On the server side, there's a control panel where attackers can review the compromised systems and the data stolen from them. One of the server's operators was seen accessing the server from an IP address in Ukraine, Fleyder said.
According to Preuss, the .onion-domain that the malware had been using since December has been offline since Wednesday afternoon. It might have used a different server before that, which suggests that the criminal campaign evolved over time, he said.
"The ChewBacca Trojan appears to be a simple piece of malware that, despite its lack of sophistication and defense mechanisms, succeeded in stealing payment card information from several dozen retailers around the world in a little more than two months," the RSA researchers said.
Preuss agreed with that assessment, saying that from a technical point of view, the Trojan program is indeed simple and doesn't use advanced code protection or encryption methods that could impede analysis and detection.
Eighty percent of antimalware applications detect the ChewBacca malware at the moment, said Curt Wilson, a senior research analyst at Arbor Networks, a security firm that's also tracking several PoS malware campaigns.
"PoS malware doesn't need to be complicated yet, because attackers find PoS machines to be easy pickings," Wilson said. "They were able to compromise many of their targets so far, so their malware doesn't need to evolve."
Organizations don't usually run antimalware software on their PoS devices, which are seen as brittle and lack strong security controls, Wilson said. However, with all of the attention that PoS malware has been getting lately, they will become more sophisticated over time, he said.
"So far, most PoS systems have been completely unprotected," Fleyder said. "Financially motivated fraudsters are usually searching to take advantage of the low hanging fruit and right now PoS terminals are among the easiest targets for gaining valuable financial data."
This new report about the ChewBacca attack campaign comes after recent confirmations that RAM-scraping malware was found on PoS terminals at retailers Target and Neiman Marcus, leading to the compromise of over 41 million credit card details.
The number of attacks with PoS malware has been on the rise since last year. At the beginning of December, Arbor Networks and another security firm called IntelCrawler identified several attack campaigns with different variants of a PoS RAM scraping malware called Dexter.
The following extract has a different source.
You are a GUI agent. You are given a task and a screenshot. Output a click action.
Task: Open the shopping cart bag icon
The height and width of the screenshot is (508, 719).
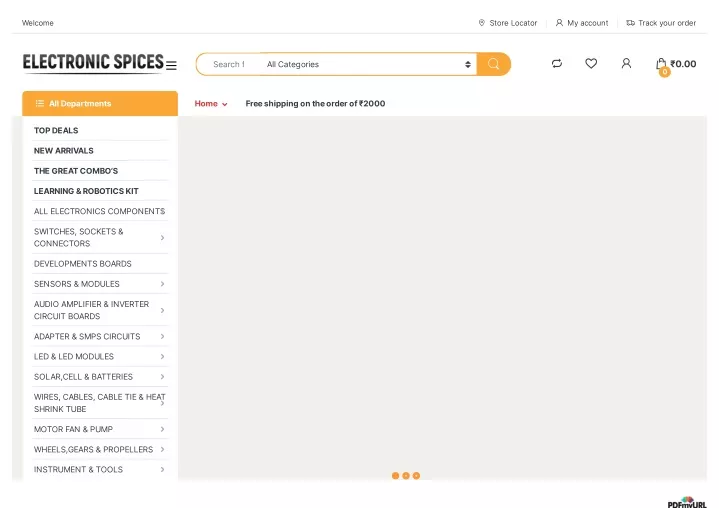[661, 65]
"Retailers have a few choices against these attackers," the RSA researchers said. "They can increase staffing levels and develop leading-edge capabilities to detect and stop attackers (comprehensive monitoring and incident response), or they can encrypt or tokenize data at the point of capture and ensure that it is not in plaintext view on their networks, thereby shifting the risk and burden of protection to the card issuers and their payment processors."